また、「母親に愛されていると思う」「父親に愛されていると思う」が、アイドルではいずれも70%を超えるのに対して、一般調査の「親に愛されていると思う」は35%でしかない。

つまり「両親に愛されて育ったのに、学校などでいじめられることで、自分の居場所が不安定なものになってしまった」と推測できる。この2つ以外の項目は、ここまで極端な差にはなっておらず、非常に興味深い。

もっとも、そこから導ける結論は特にない。たとえば「地下アイドルのファンもいじめられている人が多いのだろう」と推測する人がいるかもしれないが、実際には「いじめられたことがある」は27.1%、一般の倍以上ではあるが地下アイドルの半分である。また「いじめられたことが少しはある」が38.5%に対して、一般の人は26.7%と、確かにいじめ経験者が多いものの、極端に多いわけではない。

このように、どの項目も特に明確な結論が出ているわけではないのだが、個々のデータは面白いし、著者なりの感想も興味深い。社会現象としての地下アイドルについて知りたい方にはおすすめしたい1冊である。


地下アイドルのライフサイクル

ところで、著者の姫乃たま氏は執筆活動が増えるなど、自分自身が定義した「地下アイドル」から外れてきたことで、「地下アイドル」の看板を下ろすことにしたそうだ。平成最後の日2019年4月30日に「パノラマ街道まっしぐら」と題したライブでアイドル最後の日を迎える。「アイドル」に明確な定義はなく、誰でも「アイドル」を名乗れるように、いつでもアイドルの看板を下ろせるのだ。

平成最後の日になったのは偶然らしいが、地下アイドルの台頭が平成元年あたりからで、今年は特にアイドルの解散や引退が多い。結果的に実に象徴的なイベントとなった。

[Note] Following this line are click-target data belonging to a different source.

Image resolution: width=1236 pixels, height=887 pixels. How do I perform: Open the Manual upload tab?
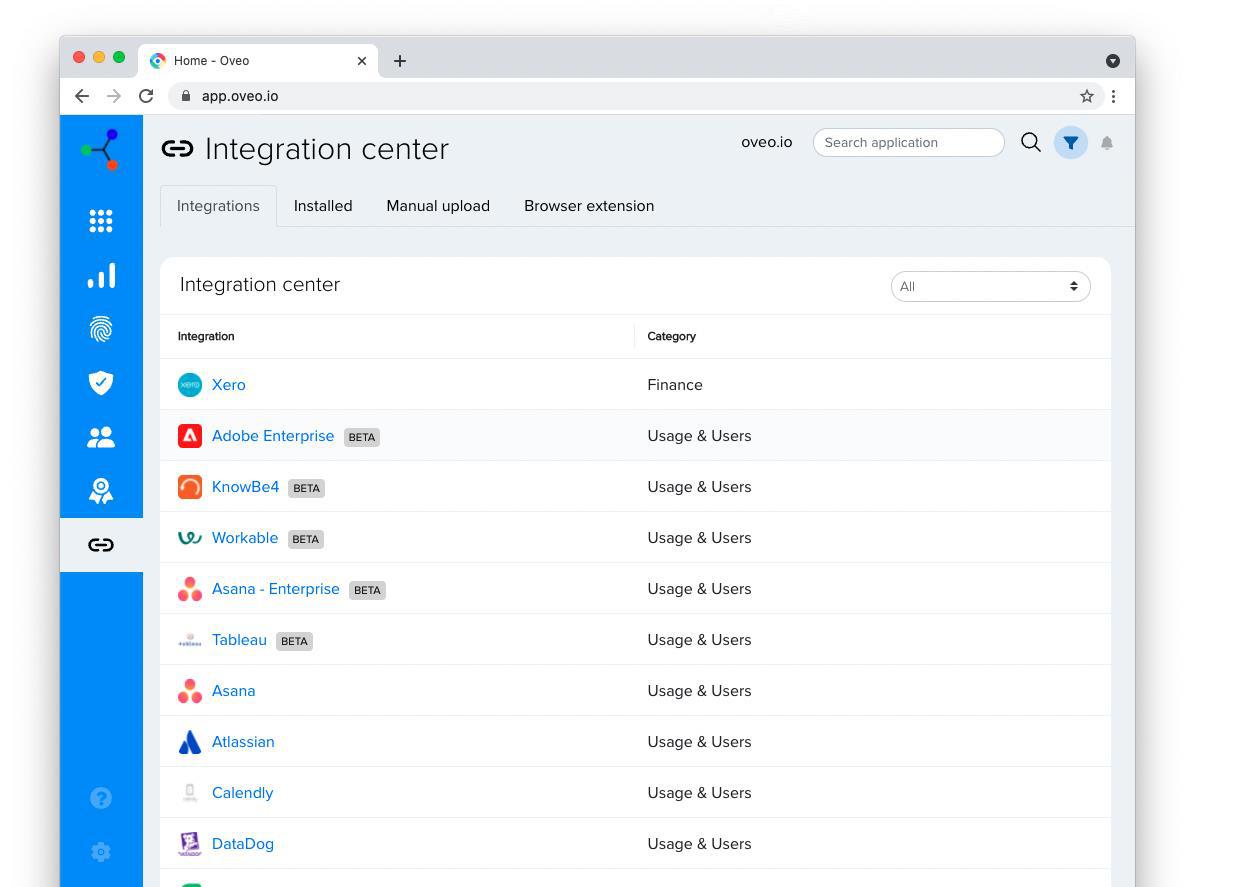pyautogui.click(x=438, y=206)
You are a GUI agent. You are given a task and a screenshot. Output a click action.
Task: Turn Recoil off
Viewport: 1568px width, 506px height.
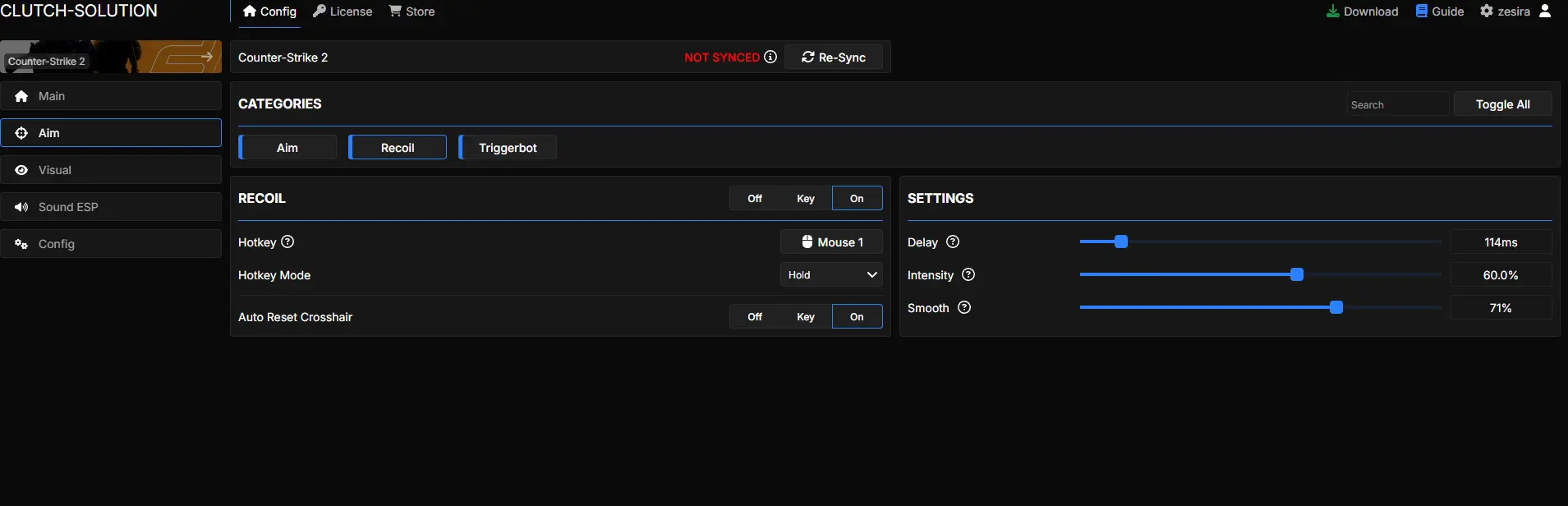tap(755, 198)
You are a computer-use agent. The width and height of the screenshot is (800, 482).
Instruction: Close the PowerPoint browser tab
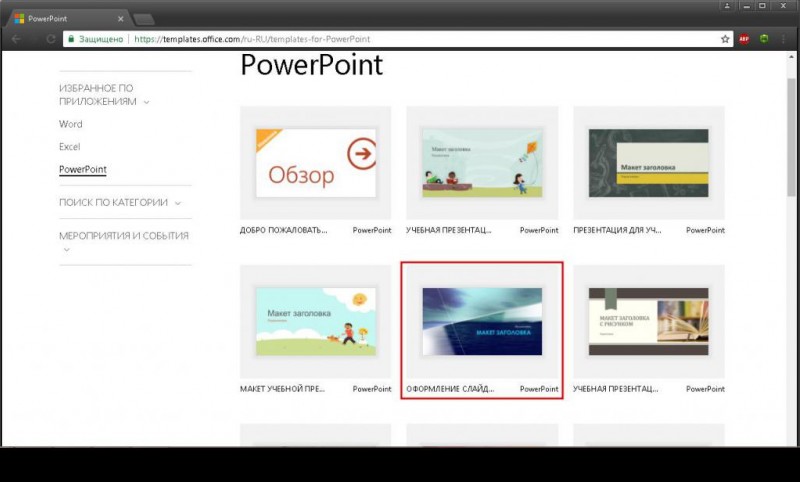coord(120,19)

地下アイドルの先は、メジャーアイドルに進む人や、衣装制作やプロデュース業務に関わる人などさまざまだが、姫乃たまに関しては現状通りで、単なる看板のかけかえだという。だったら何もしなくてもいいと思うのだが、本人的にはそういうものでもないらしい。

地下アイドルの看板を下ろすことについては、彼女がNoteに書いた記事「2018年8月18日 パノラマ街道まっしぐら(地下アイドル卒業と記念公演のお知らせ)」が面白い。これを読むと、以前書いた記事「ストーカー犯罪はアイドルだけではなく、あなたにも起きるかもしれない」で紹介した彼女の発言が、どれだけ大きな覚悟で行われたのかが分かる。このNote、引退宣言としては名文だと思うのだが、多くの誤解も招いているらしい。人に思いを伝えるのは難しいものだ。